Support for education tourism push in Mandeville, but…

MANDEVILLE, Manchester — While welcoming plans for Mandeville to be one of four areas developed for education tourism, leaders and educators at the two tertiary institutions here say urban planning, including well-needed infrastructure, should be prioritised.
This follows Tourism Minister Edmund Bartlett’s announcement last month that Mandeville is poised to benefit from education tourism.
Church Teachers’ College (CTC) Principal Dr Garth Anderson and head of the hospital and tourism programme at Northern Caribbean University (NCU) Victorine Petrekin, said Mandeville, often regarded as a university town, is centrally placed for education tourism but needs Government intervention to remedy woes.
“It has been a long-in-coming discussion about making Mandeville a university town to include NCU, for example, and at the time we had the Catholic College, which is no longer around, but there is CTC and Knox Community College,” Anderson said.
“This idea of Mandeville being a university town, can we get it off the ground and look at the ripple implication for the economy, for jobs, and for treating some of the social ills that are plaguing our various communities and indeed the entire society?”
He pointed to infrastructure challenges with access to reliable water support, and the ripple effect on housing. Mandeville and surrounding communities have struggled with water shortage issues for decades, and many households in Manchester, and the wider south-central Jamaica, have had to rely on rainwater harvesting.
“We can’t board all of the persons who would want to attend our tertiary institutions. We also have to look at the transport system and how we manage that in the town. Mandeville has become overcrowded,” Anderson argued.
Meanwhile, Petrekin said NCU supports the tourism industry by training students in hospitality and tourism management, and as such she is calling for support for students interested in studying tourism and hospitality.
“What I am hoping is that some of the tourism dollars would be placed into the education of young people who want to really be in tourism. For Manchester and the south coast, if we focus on ecotourism, rural tourism, and a part of the tourism dollar is used to educate these persons, I am sure that they will gravitate to it,” Anderson said.

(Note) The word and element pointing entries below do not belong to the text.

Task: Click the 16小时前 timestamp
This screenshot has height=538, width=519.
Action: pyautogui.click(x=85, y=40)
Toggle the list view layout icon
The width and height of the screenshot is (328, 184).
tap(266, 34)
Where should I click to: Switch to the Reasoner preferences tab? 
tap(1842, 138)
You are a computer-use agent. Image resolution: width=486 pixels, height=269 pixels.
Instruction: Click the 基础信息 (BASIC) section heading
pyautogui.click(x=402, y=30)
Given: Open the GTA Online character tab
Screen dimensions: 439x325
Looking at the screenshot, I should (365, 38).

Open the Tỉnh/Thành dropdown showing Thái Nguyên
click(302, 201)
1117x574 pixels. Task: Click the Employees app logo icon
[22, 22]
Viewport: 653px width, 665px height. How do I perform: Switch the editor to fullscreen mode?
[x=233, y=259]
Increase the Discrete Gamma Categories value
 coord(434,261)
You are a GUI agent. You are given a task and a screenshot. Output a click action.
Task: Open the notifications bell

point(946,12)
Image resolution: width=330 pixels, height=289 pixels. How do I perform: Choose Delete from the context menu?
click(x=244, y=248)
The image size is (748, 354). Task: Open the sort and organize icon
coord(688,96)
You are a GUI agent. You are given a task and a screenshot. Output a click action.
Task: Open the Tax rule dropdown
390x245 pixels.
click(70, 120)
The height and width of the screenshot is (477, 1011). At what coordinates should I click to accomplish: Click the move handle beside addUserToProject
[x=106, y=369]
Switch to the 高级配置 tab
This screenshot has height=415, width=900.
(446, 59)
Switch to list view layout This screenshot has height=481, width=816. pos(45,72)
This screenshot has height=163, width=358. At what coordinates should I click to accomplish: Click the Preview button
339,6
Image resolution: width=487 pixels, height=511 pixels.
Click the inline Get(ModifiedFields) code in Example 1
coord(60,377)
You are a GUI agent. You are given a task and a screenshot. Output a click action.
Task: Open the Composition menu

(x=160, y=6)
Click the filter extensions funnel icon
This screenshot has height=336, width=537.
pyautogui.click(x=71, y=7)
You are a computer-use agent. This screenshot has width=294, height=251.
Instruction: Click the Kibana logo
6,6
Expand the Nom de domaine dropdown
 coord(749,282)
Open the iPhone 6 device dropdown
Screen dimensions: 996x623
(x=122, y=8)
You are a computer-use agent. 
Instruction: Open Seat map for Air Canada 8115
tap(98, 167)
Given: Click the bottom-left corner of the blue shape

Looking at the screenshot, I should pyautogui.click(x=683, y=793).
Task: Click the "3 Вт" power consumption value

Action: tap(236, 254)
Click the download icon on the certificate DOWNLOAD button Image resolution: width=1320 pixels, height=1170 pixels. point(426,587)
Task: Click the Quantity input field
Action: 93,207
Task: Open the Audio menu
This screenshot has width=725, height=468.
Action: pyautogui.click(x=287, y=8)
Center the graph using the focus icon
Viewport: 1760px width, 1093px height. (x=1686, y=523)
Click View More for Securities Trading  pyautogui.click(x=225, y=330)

She argued that NCU has been pivotal in supporting and building education tourism.
“We are very much into it, because our focus is not just paper-based but [also includes] the hands-on approach,” she said while pointing to NCU attracting international students.
“I think one of the things that attracts them is the principles that they go by. When you look at morality, at ethics… even if they are not Adventist, they come in and they get involved in everything,” she added.
ANDERSON… urges movement on the idea of Mandeville being a university town.